A second option is to buy a used RV that fits within the budget and allows for a cash purchase. The average trade-in time, as indicated above, is three to five years. Many of the RVs in this range have several years of use left in them. This method allows for someone else to “pay” the huge depreciation in the first couple of years. In this option, interest is avoided as well as depreciation. This really is the ideal option for RVers who want to be debt free and live on a reasonable budget.
Lastly, do the homework before making the purchase. The dealership and private seller will not talk about the historical depreciation of the RV model you are considering. This would not be counter to their goal of maximizing profit. Review what two- to three-year-old models are selling for. Also, scour the Internet for information on problems related to that model along with impressions from people that own it. The more information gathered before negotiating the purchase, the better the decision will be on price.
And if you’re interested in learning more about how to pay off debt, check out our Full-Time RV Finance program.

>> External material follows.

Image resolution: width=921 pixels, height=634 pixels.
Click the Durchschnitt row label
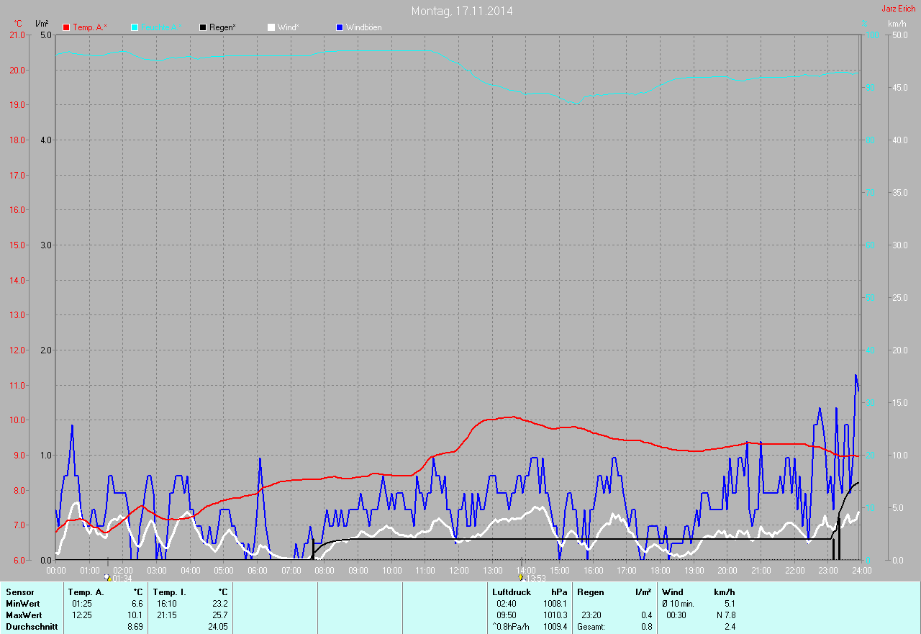30,627
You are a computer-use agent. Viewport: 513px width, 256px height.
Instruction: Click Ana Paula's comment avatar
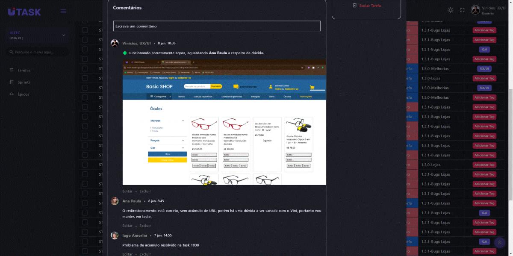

We are interested in your feedback/advice on the RV purchase. Please let us know if you have any tips or tricks you used when purchasing your RV.
Great article. I made the same rookie mistake on my first RV. After a year I discovered it wasn’t going to work for me to full-time in and I lost my ass on the trade-in. I learned my lesson on the 2nd purchase and bought a 2-3 year old motorhome with low miles.
One tip I would add is to make extra payments whenever possible. Even just an extra $100/mo can shave upwards of 3 years of payments off that 15 year loan. And since that extra payment goes straight towards the principle it’ll help keep you out of the red on your next trade in.
Sean Chickery says
Your comment is spot on. Thanks for the input. Our goal is to have it paid off in the next year or two and not get in the “upside-down” situation again.
Thanks again for contributing to the information!
If you have to finance an RV…then you actually can’t afford it in the first place.
Julie Chickery says
I disagree, If you can’t afford the upkeep then you can’t afford the RV. My reason for looking at a class b RV is so, I NEVER have to use public bathrooms again. I would love to be able to park in a rest area and actually be able to rest.